Dynamics of an electron calculated with single particle simulations. The gained energy from laser beam as a function of propagation length. The total simulation time is $100T_{0}$ . (a) An electron with initial momentum $p_{z}=0.1$ , a single laser pulse of amplitude $a_{x}=1.5$ . (b) An electron with initial momentum $p_{z}=0.1$ , a single laser pulse of amplitude $a_{x}=1.5$ , and a constant external electric field of $E_{z}=-0.1$ . (c) An electron with initial momentum $p_{z}=0.1$ , a single laser pulse of amplitude $a_{x}=1.5$ , a constant external electric field of $E_{z}=-0.1$ and initial collision frequency of $10^{-5}$ . (d) An electron with initial momentum $p_{z}=0.1$ , a single laser pulse of amplitude $a_{x}=1.5$ , a constant external electric field of $E_{z}=-0.1$ and initial collision frequency of  $10^{-4}$ .

Figure 14.

Results of 2D PIC simulations. The plasma density perturbations in front of the target at the end of simulation.

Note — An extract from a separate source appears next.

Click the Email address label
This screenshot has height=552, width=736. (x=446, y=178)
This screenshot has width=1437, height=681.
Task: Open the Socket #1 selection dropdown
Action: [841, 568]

The plasma distortion in front of the target is shown in Figure 14. In this region, energetic electrons are generated directly by laser fields. When these electrons propagate into the bulk solid, abundant plasma and atomic interactions take place therein. As shown in Figures 15(a) and 15(b), collision ionization would dramatically increase the electron density. Typically, the ionization and plasma temperature decrease rapidly along the electron propagation direction. When comparing with 1D simulations, we find some filamentation structures in the electron density and temperature distributions. This kind of filamentation is due to two-stream or/and Weibel instabilities.

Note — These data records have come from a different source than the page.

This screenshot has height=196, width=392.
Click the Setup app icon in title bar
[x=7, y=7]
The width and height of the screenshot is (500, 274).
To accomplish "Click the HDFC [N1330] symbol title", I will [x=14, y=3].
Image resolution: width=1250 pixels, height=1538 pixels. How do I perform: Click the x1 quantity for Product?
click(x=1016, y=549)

The propagation of electrons could generate magnetic fields. Except electromagnetic instabilities, like Weibel instability, there are two sources that can generate strong magnetic fields: (i) $\unicode[STIX]{x1D6FB}\times \boldsymbol{B}=4\unicode[STIX]{x1D70B}\boldsymbol{J}/c$ ; (ii) $-\unicode[STIX]{x2202}\boldsymbol{B}/\unicode[STIX]{x2202}t=\unicode[STIX]{x1D6FB}\times \boldsymbol{E}$ . As shown in Figure 15(c1), in front of the target, this magnetic field is fully due to the forward $\boldsymbol{J}_{e}$ , i.e., the first-generation mechanism, which could cause the divergence of electron beams. When these electrons propagate into the solid, the forward $\boldsymbol{J}_{e}$ is quickly neutralized by return current. The total current density is close to zero, and therefore the first mechanism is not effective any more. However, because of the strong collision effect, a resistive electric field $E_{z}=\boldsymbol{J}_{e}/\unicode[STIX]{x1D70E}$ can be generated, which in turn could induce the resistive magnetic field, through the second-generation mechanism. This magnetic field, as shown in Figure 15(c2), could collimate electron beams.

Figure 15.

Results of 2D PIC simulations. (a) The plasma density in the inner part of the target at the end of simulation time. (b) The plasma temperature in the inner part of the target at the end of simulation time. (c1) The magnetic fields, normalized by $eB/m_{e}\unicode[STIX]{x1D714}_{0}$ , generated by the forward-propagating fast electrons. (c2) The resistive magnetic fields, normalized by $eB/m_{e}\unicode[STIX]{x1D714}_{0}$ , generated by the Ohmic return current.

In Figure 16, we also present the angular distribution and energy spectra of emitted photons. The diffraction angle obtained in the 2D simulation is significantly higher than 1D, which can be as large as $30^{\circ }$ . The ‘cut-off’ frequency of emitted photons is significantly smaller than in 1D simulations. This is because, short laser pulse and pre-plasma scale length are used in 2D simulations. The maximal electron energy in 2D simulations is much smaller than that in 1D simulations.